--- Data ---
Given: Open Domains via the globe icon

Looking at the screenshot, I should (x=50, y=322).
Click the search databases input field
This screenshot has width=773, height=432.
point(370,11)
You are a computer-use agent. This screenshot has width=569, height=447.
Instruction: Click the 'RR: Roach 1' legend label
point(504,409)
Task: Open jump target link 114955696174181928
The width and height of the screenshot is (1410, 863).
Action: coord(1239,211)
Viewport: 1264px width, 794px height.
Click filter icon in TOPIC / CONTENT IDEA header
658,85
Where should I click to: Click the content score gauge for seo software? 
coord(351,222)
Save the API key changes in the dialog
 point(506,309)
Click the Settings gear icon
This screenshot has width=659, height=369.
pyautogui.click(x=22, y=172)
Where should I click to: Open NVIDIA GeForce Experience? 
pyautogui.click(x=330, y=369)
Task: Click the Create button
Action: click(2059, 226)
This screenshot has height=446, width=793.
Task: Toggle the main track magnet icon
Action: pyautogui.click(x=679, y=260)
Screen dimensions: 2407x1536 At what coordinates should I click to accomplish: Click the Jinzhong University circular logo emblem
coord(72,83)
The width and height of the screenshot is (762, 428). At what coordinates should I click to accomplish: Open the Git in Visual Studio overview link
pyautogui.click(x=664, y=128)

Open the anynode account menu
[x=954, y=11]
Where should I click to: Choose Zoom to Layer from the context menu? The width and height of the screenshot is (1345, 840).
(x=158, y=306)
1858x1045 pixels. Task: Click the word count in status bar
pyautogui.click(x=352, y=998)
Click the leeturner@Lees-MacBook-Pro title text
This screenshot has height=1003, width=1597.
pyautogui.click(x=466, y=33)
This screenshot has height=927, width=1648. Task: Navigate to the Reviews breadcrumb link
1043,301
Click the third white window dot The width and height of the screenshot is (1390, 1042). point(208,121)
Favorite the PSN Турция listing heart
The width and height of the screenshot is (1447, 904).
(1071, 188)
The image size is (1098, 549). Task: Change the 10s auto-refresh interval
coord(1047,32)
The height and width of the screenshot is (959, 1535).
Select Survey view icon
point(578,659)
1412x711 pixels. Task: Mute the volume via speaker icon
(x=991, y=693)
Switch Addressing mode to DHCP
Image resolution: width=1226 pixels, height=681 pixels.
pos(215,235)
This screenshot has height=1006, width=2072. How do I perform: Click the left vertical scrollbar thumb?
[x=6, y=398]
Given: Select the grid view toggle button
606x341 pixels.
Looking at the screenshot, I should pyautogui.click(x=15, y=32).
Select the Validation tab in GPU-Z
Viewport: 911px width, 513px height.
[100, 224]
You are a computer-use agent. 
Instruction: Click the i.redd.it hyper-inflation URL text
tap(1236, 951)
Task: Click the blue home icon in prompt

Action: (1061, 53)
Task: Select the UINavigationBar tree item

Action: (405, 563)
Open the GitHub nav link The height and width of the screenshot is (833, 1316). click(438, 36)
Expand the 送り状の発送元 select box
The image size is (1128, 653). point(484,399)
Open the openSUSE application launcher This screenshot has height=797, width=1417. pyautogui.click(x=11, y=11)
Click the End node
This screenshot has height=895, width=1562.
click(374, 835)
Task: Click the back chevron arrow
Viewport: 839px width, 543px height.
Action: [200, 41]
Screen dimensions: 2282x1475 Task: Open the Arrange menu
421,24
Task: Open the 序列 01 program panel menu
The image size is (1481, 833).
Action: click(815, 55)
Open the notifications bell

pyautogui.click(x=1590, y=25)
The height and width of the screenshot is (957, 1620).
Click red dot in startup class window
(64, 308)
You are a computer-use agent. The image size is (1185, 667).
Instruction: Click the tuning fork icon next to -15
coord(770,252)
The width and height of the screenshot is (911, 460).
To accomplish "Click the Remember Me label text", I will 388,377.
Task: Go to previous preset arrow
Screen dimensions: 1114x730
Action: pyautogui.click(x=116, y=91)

--- Task ---
Transcribe the records above in full, exactly as they stand.

--- Exercise answer ---
Given: Open Domains via the globe icon

Looking at the screenshot, I should (x=50, y=322).
Click the search databases input field
This screenshot has width=773, height=432.
point(370,11)
You are a computer-use agent. This screenshot has width=569, height=447.
Instruction: Click the 'RR: Roach 1' legend label
point(504,409)
Task: Open jump target link 114955696174181928
The width and height of the screenshot is (1410, 863).
Action: coord(1239,211)
Viewport: 1264px width, 794px height.
Click filter icon in TOPIC / CONTENT IDEA header
658,85
Where should I click to: Click the content score gauge for seo software? 
coord(351,222)
Save the API key changes in the dialog
 point(506,309)
Click the Settings gear icon
This screenshot has width=659, height=369.
pyautogui.click(x=22, y=172)
Where should I click to: Open NVIDIA GeForce Experience? 
pyautogui.click(x=330, y=369)
Task: Click the Create button
Action: click(2059, 226)
This screenshot has height=446, width=793.
Task: Toggle the main track magnet icon
Action: pyautogui.click(x=679, y=260)
Screen dimensions: 2407x1536 At what coordinates should I click to accomplish: Click the Jinzhong University circular logo emblem
coord(72,83)
The width and height of the screenshot is (762, 428). At what coordinates should I click to accomplish: Open the Git in Visual Studio overview link
pyautogui.click(x=664, y=128)

Open the anynode account menu
[x=954, y=11]
Where should I click to: Choose Zoom to Layer from the context menu? The width and height of the screenshot is (1345, 840).
(x=158, y=306)
1858x1045 pixels. Task: Click the word count in status bar
pyautogui.click(x=352, y=998)
Click the leeturner@Lees-MacBook-Pro title text
This screenshot has height=1003, width=1597.
pyautogui.click(x=466, y=33)
This screenshot has height=927, width=1648. Task: Navigate to the Reviews breadcrumb link
1043,301
Click the third white window dot The width and height of the screenshot is (1390, 1042). point(208,121)
Favorite the PSN Турция listing heart
The width and height of the screenshot is (1447, 904).
(1071, 188)
The image size is (1098, 549). Task: Change the 10s auto-refresh interval
coord(1047,32)
The height and width of the screenshot is (959, 1535).
Select Survey view icon
point(578,659)
1412x711 pixels. Task: Mute the volume via speaker icon
(x=991, y=693)
Switch Addressing mode to DHCP
Image resolution: width=1226 pixels, height=681 pixels.
pos(215,235)
This screenshot has height=1006, width=2072. How do I perform: Click the left vertical scrollbar thumb?
[x=6, y=398]
Given: Select the grid view toggle button
606x341 pixels.
Looking at the screenshot, I should pyautogui.click(x=15, y=32).
Select the Validation tab in GPU-Z
Viewport: 911px width, 513px height.
[100, 224]
You are a computer-use agent. 
Instruction: Click the i.redd.it hyper-inflation URL text
tap(1236, 951)
Task: Click the blue home icon in prompt

Action: (1061, 53)
Task: Select the UINavigationBar tree item

Action: (405, 563)
Open the GitHub nav link The height and width of the screenshot is (833, 1316). click(438, 36)
Expand the 送り状の発送元 select box
The image size is (1128, 653). point(484,399)
Open the openSUSE application launcher This screenshot has height=797, width=1417. pyautogui.click(x=11, y=11)
Click the End node
This screenshot has height=895, width=1562.
click(374, 835)
Task: Click the back chevron arrow
Viewport: 839px width, 543px height.
Action: [200, 41]
Screen dimensions: 2282x1475 Task: Open the Arrange menu
421,24
Task: Open the 序列 01 program panel menu
The image size is (1481, 833).
Action: click(815, 55)
Open the notifications bell

pyautogui.click(x=1590, y=25)
The height and width of the screenshot is (957, 1620).
Click red dot in startup class window
(64, 308)
You are a computer-use agent. The image size is (1185, 667).
Instruction: Click the tuning fork icon next to -15
coord(770,252)
The width and height of the screenshot is (911, 460).
To accomplish "Click the Remember Me label text", I will 388,377.
Task: Go to previous preset arrow
Screen dimensions: 1114x730
Action: pyautogui.click(x=116, y=91)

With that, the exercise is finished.